I've been using Firefox 2 and 3 on Linux (OpenSuse and Ubuntu) for over a year now on different machines with different video adapters, and I can confirm it is definitely the slowest browser I've ever used. I disabled all the unnecessary addons, but still it takes a long time to start FF, it eats memory and works slow with js.
I can't switch, because it would be more inconvenient to use Opera than getting used to slowness of FF. So I hope this is going to be fixed in future.
Just a heads up: Wine is not an emulator, so software running under Wine is infact "native" software. There is no reason why it should be slow, so saying "Wine beats Linux Firefox" should not necessarily imply that Linux Firefox is particularly sluggish.
But it shows that windows firefox is still much faster than linux firefox.
I'm very grateful for this article because this has been a pet peeve of mine for years, too. I sometimes run a win32 firefox inside a vmware window side-by-side to the native linux fox - even the vmware fox wins hands down, talk about humiliation.
The situation has improved a lot with Firefox 3 and the latest Minefields but it's still a night and day difference to windows or OSX. While the UI performance has become nearly bearable (at least it doesn't freeze rock solid for multiple seconds anymore) the javascript performance is still ridiculous. Usability tanks with only a few addons loaded and Firebug has become nearly useless to me recently because it has grown a habit to halt on any pages containing non-trivial javascript with the dreaded "A script on this page made me pee, Abort or Freeze?"-dialog.
Opera is proof that it doesn't have to be that way. It's zippy on every platform, including linux. Just compare the two on anything involving alpha-transparency, e.g. http://www.huddletogether.com/projects/lightbox2/.
Well, perhaps this article will finally draw some attention to the problem. Linux shouldn't to be treated like a third-class citizen on the single most important app. After all many (if not most) developers, the people who actually build the visible portion of our internet, are doing it on linux.
My Firefox is not custom-compiled. However, I am running the profile in a temp filesystem that runs in main memory (nothing gets written to disk till logout or reboot).
On Windows, where setting up a RAM filesystem isn't as practical, I get far worse performance.
I have no idea if this is the difference, but my score is 100 points lower on Windows.
I think this has been reliably chalked up to the fact that windows firefox is built using PGO, linux currently is not. If setting up wine becomes a hassle, you might want to just try grabbing the source and building with PGO on (or grabbing a bin of 3.1)
You're probably right, especially given that these seem to be pure-javascript benchmarks, where Linux shouldn't have any particular disadvantage.
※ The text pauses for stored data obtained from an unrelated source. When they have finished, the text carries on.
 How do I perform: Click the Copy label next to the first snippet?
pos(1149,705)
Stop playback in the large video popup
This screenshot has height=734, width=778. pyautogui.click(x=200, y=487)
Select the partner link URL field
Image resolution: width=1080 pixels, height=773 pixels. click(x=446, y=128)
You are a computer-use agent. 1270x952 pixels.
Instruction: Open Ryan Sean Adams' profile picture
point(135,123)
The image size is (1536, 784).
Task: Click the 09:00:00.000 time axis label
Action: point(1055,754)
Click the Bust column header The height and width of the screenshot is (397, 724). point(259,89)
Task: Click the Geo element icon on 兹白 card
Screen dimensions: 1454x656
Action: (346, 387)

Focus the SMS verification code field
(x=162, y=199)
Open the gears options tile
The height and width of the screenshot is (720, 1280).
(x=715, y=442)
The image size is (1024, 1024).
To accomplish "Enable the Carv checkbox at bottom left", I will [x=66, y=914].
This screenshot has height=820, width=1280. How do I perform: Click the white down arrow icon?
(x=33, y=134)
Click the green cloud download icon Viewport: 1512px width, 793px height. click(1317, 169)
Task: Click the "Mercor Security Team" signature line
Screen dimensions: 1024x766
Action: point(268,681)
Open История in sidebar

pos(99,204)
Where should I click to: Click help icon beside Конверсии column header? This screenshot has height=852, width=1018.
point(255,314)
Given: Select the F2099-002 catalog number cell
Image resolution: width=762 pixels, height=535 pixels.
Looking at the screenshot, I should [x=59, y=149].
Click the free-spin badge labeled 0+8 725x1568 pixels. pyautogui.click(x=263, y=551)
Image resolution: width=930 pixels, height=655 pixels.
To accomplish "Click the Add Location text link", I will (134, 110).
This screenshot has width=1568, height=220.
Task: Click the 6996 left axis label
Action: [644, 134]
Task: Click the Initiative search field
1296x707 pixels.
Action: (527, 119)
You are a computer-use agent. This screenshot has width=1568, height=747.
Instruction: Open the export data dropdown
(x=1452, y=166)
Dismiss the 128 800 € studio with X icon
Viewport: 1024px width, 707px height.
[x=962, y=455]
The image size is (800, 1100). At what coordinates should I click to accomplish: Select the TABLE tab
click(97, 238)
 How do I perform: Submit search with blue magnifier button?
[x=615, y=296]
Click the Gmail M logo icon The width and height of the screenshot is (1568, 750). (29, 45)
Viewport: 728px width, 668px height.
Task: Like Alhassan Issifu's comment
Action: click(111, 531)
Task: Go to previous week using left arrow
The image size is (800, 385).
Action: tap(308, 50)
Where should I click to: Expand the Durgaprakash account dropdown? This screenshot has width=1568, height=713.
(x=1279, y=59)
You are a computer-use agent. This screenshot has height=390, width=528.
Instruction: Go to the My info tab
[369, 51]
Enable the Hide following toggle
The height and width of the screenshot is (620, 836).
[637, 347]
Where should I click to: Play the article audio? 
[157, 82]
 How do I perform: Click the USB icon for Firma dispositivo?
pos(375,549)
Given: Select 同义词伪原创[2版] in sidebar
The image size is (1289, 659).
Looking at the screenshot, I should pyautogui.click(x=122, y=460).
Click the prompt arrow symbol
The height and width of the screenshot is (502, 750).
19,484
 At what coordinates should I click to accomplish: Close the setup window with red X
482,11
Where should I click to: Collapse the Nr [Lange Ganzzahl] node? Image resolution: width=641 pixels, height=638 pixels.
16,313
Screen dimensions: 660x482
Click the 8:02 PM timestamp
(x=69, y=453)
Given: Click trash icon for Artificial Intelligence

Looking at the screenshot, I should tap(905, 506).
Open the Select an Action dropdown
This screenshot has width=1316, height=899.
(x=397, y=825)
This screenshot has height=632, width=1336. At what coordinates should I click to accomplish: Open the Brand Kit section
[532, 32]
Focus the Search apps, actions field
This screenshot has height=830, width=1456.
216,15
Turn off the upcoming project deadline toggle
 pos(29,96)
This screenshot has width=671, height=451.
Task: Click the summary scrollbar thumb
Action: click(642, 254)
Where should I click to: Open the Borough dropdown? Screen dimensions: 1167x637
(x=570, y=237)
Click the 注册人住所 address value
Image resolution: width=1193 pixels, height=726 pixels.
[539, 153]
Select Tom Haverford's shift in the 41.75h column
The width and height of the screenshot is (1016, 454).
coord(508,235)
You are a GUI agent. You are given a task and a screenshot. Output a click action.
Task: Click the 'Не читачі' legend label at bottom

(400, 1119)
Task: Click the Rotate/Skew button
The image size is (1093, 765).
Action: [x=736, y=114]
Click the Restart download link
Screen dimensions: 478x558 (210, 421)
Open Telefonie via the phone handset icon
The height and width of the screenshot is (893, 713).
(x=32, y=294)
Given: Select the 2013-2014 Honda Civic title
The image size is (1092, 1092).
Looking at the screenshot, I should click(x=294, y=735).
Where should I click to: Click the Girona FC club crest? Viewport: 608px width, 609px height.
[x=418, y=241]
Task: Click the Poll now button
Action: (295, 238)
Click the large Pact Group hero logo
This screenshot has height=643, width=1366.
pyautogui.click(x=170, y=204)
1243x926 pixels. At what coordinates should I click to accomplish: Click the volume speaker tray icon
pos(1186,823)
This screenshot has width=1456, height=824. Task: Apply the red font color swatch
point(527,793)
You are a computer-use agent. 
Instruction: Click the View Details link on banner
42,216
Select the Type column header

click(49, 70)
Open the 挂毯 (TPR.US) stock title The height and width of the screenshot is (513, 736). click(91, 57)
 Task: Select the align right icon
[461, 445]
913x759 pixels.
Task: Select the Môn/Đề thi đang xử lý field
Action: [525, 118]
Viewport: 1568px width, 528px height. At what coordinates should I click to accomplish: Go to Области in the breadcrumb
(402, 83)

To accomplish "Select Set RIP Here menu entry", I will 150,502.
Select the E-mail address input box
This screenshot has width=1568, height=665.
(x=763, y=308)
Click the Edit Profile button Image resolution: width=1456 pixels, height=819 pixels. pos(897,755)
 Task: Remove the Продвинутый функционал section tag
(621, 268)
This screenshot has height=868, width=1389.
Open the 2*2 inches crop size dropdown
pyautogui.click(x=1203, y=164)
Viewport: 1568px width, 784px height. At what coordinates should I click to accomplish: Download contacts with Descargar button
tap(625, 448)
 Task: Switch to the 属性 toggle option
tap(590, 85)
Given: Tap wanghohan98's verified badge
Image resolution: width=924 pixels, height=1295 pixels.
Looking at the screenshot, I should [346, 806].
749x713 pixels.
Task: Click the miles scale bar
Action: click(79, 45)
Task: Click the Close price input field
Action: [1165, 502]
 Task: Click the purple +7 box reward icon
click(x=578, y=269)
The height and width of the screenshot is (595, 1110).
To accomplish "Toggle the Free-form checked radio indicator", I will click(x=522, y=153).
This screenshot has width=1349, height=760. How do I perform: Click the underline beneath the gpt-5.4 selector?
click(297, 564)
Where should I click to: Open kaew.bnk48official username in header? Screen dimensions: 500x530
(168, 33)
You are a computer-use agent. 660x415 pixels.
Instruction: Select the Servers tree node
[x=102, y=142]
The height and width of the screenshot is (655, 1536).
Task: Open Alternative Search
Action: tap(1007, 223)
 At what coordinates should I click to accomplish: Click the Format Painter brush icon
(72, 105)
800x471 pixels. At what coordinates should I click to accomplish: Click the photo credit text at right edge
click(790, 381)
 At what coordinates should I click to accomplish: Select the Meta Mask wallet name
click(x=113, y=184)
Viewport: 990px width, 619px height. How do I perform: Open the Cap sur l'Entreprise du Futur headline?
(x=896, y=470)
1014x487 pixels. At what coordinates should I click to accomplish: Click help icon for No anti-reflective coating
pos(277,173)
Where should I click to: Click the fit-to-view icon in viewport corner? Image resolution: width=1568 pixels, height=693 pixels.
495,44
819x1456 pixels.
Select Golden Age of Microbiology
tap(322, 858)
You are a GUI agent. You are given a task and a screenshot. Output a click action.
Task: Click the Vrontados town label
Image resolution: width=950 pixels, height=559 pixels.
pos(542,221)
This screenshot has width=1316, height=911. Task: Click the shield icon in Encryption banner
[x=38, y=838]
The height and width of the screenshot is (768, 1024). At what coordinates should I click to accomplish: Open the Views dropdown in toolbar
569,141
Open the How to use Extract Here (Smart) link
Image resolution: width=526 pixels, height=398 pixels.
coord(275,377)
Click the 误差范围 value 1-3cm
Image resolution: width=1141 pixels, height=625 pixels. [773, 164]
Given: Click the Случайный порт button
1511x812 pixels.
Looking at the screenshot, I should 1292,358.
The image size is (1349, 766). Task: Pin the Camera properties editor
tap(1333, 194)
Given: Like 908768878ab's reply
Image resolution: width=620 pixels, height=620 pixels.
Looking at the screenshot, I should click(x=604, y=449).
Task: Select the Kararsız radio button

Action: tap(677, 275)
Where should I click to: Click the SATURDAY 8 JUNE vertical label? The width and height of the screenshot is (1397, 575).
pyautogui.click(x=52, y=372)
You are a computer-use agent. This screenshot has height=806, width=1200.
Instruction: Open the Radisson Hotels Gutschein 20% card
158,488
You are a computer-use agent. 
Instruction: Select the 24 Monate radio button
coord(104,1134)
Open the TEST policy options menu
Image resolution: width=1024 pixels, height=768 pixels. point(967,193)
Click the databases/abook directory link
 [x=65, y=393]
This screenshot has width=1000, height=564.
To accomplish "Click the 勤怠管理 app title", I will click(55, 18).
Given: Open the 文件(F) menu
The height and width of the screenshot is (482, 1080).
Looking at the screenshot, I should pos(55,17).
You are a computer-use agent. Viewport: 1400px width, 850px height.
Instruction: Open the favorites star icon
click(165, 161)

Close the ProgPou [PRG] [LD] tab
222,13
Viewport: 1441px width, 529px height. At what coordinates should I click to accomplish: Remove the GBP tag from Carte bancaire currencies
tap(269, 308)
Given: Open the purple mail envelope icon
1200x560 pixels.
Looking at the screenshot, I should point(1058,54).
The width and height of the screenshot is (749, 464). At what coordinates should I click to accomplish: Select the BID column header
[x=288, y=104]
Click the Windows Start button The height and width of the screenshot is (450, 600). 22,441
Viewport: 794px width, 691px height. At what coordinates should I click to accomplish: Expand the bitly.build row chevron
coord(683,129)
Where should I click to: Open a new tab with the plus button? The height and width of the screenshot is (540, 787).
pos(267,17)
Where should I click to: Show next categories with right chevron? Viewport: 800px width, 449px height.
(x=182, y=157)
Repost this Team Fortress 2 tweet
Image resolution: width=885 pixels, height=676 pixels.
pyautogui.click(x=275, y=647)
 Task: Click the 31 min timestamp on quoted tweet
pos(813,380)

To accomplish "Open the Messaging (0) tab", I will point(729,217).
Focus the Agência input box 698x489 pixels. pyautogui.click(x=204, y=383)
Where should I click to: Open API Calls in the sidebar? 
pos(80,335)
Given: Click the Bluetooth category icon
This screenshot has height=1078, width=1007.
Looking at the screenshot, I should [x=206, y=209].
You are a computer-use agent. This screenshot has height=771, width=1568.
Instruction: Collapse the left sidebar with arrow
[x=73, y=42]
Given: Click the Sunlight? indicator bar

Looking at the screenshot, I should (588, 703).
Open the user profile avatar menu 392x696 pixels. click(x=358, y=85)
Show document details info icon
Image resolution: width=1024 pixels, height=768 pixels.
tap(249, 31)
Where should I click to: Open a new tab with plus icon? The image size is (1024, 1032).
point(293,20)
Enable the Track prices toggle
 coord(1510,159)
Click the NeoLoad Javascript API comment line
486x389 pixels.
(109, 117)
What this misses, and what is the real problem with Firefox on Linux, is rendering performance. XRender, as far as I know, is not quite where it should be. There are two ways to accelerate it, EXA and XAA, and their performance varies greatly by point release of each driver. Throw in compositing, with a different set of interactions across drivers and acceleration architectures, and the whole gamut of misconfigured distributions, and you get an unspeakable mess.
It would be nice if X.org could finish undoing the damage of XFree86's latter days, and get the drivers stable enough that distributors could figure out how to package them properly. Then maybe somebody could do something about the generally unpleasant and slow Linux GUI experience.
I'm a bit of a compiler neophyte but if profile guided optimizations yield such a drastic improvement, why doesn't Mozilla (or my distribution via their package manager) put out binaries that were compiled with PGO?
PGO is pretty new, and it's turned on for the current builds of Firefox 3.1.
I'm guessing it wasn't enabled by Mozilla initially for the usual reasons of complex packaging problems and low manpower for the Linux version.
Distribution packagers generally aren't that knowledgeable about what they package, but that probably isn't what's wrong in the specific case of Firefox, which gets a lot of attention. For Firefox, it's probably the fact that Mozilla has very specific software requirements, and distributors have been burned (http://www.0xdeadbeef.com/weblog/?p=368) in the past by ignoring them. So... distributions generally don't do much to change what they distribute as Firefox.
I tried this and got similar results on my 64-bit Debian system. Conqueror (xulrunner-based) gets 190, Iceweasel scores 181, and the Windows Firefox under Wine gets 198. (These were the best of five runs for each. The standard deviation was pretty high for the Wine Firefox.)
Could be a compiler issue. It will be interesting to see how it does with the JIT compiler enabled, since that should mostly take the system compiler out of the equation.
Firefox appeared at a great time in the browser wars, but it has shown its age. Its UI paradigm (cross-platform XUL) gives it a disadvantage in speed and size for individual platforms, which is unfortunate. It seems like FF 3.1 will show marked improvement, though.
I can't switch, because it would be more inconvenient to use Opera than getting used to slowness of FF. So I hope this is going to be fixed in future.